Tüm bunları düşününce belki de ta en başından terk etmeliydim onu diye düşündüm. O zaman rahat rahat girerdi o kızların koynuna. Biraz olsun vicdan azabı çektiyse belki, çekmezdi. Ne diyordum ben ya? Aldatan adamda vicdan ne gezerdi?

Saatin alarmı çaldığında sessizce hazırlanıp çıktım evden. Annem benden önce kalkardı normalde. Ama belli ki taşınma işi çok yormuştu onu. Zaten beni bu gözlerle görmemesi en güzeliydi. Yüzümü yıkarken kendimden korkmuştum zira. Yüzüm bembeyaz, gözlerim kıpkırmızı ve altları da mordu.
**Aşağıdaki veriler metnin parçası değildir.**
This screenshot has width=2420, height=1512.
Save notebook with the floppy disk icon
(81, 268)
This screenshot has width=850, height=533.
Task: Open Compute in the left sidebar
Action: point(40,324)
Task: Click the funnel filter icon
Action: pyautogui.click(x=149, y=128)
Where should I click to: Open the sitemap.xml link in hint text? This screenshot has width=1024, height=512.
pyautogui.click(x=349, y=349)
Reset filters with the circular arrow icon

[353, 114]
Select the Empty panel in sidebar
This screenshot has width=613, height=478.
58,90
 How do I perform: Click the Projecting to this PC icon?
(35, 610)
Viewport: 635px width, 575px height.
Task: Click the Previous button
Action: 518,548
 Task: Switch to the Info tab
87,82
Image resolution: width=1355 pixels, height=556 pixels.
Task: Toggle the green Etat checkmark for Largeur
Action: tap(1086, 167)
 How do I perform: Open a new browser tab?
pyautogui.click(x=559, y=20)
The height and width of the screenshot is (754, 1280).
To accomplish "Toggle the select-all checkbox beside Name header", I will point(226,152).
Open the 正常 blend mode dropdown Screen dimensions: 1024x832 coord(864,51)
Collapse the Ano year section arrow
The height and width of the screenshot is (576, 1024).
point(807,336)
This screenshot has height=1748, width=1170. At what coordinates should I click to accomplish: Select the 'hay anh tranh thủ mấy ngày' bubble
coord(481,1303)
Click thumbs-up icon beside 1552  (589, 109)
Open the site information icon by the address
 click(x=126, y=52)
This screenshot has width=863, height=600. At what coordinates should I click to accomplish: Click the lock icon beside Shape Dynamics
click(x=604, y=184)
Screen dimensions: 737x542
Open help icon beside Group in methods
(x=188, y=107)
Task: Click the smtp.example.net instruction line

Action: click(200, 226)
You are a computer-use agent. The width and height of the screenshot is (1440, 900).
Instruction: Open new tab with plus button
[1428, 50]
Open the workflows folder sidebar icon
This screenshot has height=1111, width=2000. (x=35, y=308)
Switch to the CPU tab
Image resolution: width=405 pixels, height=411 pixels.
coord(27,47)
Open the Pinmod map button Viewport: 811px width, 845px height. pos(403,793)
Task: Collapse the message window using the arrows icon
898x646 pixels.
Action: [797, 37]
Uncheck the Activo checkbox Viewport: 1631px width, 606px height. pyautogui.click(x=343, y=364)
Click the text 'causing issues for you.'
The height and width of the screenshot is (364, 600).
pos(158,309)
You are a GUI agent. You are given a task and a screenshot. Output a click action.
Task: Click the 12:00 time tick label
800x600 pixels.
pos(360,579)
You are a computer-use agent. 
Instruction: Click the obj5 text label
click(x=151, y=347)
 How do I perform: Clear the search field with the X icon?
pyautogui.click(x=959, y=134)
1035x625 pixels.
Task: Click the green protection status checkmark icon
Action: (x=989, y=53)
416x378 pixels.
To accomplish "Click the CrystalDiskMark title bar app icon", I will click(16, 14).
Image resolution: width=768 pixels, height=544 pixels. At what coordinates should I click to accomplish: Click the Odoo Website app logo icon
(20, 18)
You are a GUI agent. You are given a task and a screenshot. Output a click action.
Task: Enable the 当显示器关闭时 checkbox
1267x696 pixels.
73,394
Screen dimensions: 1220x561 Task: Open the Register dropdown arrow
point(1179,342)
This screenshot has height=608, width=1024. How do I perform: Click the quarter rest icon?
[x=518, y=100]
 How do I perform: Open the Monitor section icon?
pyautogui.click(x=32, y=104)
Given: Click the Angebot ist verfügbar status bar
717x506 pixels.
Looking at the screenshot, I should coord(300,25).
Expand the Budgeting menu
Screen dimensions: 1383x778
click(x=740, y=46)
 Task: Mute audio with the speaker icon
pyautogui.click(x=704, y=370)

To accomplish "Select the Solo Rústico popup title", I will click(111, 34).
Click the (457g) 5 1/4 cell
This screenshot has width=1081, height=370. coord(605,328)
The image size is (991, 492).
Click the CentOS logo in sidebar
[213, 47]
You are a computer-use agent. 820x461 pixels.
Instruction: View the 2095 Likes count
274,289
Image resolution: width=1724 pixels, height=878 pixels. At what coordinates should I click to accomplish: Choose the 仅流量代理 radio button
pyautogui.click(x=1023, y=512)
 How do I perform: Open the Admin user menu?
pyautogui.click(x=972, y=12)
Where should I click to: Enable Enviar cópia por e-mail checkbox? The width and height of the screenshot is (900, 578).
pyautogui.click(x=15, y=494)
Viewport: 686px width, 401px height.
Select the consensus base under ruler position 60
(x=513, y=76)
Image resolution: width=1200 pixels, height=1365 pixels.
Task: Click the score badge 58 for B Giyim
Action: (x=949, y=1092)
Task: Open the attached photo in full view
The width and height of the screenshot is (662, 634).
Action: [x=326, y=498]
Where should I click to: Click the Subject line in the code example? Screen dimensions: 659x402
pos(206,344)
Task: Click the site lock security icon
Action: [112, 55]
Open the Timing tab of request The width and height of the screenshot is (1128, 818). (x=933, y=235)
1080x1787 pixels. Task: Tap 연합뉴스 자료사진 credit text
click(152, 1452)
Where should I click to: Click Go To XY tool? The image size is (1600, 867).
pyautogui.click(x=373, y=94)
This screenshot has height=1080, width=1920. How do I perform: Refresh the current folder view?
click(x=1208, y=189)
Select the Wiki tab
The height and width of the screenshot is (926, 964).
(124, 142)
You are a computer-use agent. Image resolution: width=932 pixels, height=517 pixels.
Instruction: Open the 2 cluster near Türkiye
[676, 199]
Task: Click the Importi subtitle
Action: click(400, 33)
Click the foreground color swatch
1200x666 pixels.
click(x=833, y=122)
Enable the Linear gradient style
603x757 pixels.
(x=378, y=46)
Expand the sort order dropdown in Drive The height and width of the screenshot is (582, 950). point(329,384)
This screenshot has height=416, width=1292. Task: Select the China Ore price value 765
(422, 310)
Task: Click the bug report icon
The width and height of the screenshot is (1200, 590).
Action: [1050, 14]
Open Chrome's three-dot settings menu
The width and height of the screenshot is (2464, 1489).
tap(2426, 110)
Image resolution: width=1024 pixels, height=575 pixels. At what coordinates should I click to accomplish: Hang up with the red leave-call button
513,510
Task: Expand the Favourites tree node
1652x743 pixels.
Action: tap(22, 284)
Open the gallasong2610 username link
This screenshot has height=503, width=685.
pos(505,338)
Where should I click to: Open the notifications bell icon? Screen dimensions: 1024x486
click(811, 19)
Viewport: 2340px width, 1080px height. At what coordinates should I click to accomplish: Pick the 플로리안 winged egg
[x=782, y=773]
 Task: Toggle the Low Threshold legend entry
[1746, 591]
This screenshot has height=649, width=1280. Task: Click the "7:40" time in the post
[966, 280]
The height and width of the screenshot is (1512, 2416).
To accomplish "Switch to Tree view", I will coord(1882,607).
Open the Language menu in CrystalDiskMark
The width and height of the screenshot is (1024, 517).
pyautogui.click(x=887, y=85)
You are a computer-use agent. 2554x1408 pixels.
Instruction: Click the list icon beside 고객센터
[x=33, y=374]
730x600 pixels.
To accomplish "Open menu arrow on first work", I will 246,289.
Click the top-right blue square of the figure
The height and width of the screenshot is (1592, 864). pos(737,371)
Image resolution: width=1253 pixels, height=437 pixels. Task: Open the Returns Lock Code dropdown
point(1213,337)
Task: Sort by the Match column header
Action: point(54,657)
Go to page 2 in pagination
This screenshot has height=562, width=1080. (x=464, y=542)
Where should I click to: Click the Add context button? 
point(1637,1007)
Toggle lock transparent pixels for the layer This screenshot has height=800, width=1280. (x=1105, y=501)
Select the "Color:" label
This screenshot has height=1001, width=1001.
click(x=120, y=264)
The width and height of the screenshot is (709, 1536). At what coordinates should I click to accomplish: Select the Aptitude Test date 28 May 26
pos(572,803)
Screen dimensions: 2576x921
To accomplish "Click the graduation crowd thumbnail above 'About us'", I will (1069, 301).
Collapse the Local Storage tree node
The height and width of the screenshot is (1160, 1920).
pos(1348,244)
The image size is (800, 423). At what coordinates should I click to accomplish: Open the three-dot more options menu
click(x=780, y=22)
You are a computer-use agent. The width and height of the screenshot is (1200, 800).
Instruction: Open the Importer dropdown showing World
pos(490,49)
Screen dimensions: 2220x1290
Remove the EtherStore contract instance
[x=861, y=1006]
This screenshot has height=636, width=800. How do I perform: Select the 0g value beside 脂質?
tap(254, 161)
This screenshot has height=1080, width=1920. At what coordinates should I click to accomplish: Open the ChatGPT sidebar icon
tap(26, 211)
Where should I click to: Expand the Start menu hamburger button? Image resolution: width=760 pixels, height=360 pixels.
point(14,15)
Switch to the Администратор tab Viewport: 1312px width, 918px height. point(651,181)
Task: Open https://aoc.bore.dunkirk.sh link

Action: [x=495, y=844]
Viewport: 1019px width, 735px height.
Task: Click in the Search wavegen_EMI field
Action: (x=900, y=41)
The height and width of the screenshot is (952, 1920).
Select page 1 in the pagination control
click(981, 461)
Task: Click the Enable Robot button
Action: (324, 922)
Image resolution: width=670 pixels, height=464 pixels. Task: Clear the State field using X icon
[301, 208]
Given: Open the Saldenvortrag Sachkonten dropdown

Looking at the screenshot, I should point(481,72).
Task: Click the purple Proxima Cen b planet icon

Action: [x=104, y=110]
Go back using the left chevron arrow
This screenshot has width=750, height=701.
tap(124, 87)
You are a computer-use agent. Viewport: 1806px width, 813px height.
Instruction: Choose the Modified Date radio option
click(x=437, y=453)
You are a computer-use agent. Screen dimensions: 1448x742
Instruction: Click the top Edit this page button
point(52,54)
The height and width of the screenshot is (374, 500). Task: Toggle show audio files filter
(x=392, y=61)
Polis görse uyuşturucu bağımlısı diye kapatırdı beni içeriye. Belki de hak ettiğim buydu. Katildim ben. Kubilay'ın katili. Hayallerinin katili. Geleceğinin katili. Yaşanmamış yıllarının katili. Almadığı her nefes için hesap sorulması gereken tek kişiydim.

"Günaydın." Ayakkabılarımın bağciklarını bağlarken irkilip kafamı kaldırdım. Aynı onun gibi sessizce "Günaydın." dedim ben de.

"Hasta mısın sen? Dünde pek iyi değildin."

"Hastayım ya biraz." Sesimi hasta gibi çıkartmaya çalıştığımı fark edip önden merdivenleri inmeye başlayan Kubilay'ın arkasından indim, avuç içimi kafama vurup. Duvarlara vursam bile az gelirdi ya, neyse.

"Geçmiş olsun."

"Sağ ol."

Yan yana yürümeye devam ederken sessizdik ikimizde. Onun olağan haliydi bu zaten. Benimkiyse suçlu birinin avukatımı istiyorum dedikten sonra dudaklarına yerleştirdiği sessizlik mührü gibiydi. Suçunun farkında.. Ama itiraf etmeye ölesiye korkan.. Korkuyordum, cezamın müebbet olduğunun farkındaydım çünkü.

Sessizliği bozan Kubilay oldu.

"Dünkü konuya çalıştın mı bari biraz daha?" Konuyu ezbere biliyordum zaten.

"Çalıştım."

O sırada tam önümüzde duran arabaya baktık ikimizde. Arabadan inen Engin, "Okula da mı bununla gidiyorsun artık? " diye sordu sinirle.

"Kubilay üst kat komşumuz artık. Kapıda karşılaşınca birlikte yürüdük. Ne var?"

Gayet kibarca "Günaydın." diyerek yanımızdan geçip gitti Kubilay, öküzden bozma öbür odunun aksine.

"Bak biliyorum, sen asla ona bakmazsın. Ama bu kadar yakın olunca o başka şeyler düşünebilir." Kubilay'ın adını kullanmaması sinirlerimi bozsa da sustum o an. Sakin kalmalıydım.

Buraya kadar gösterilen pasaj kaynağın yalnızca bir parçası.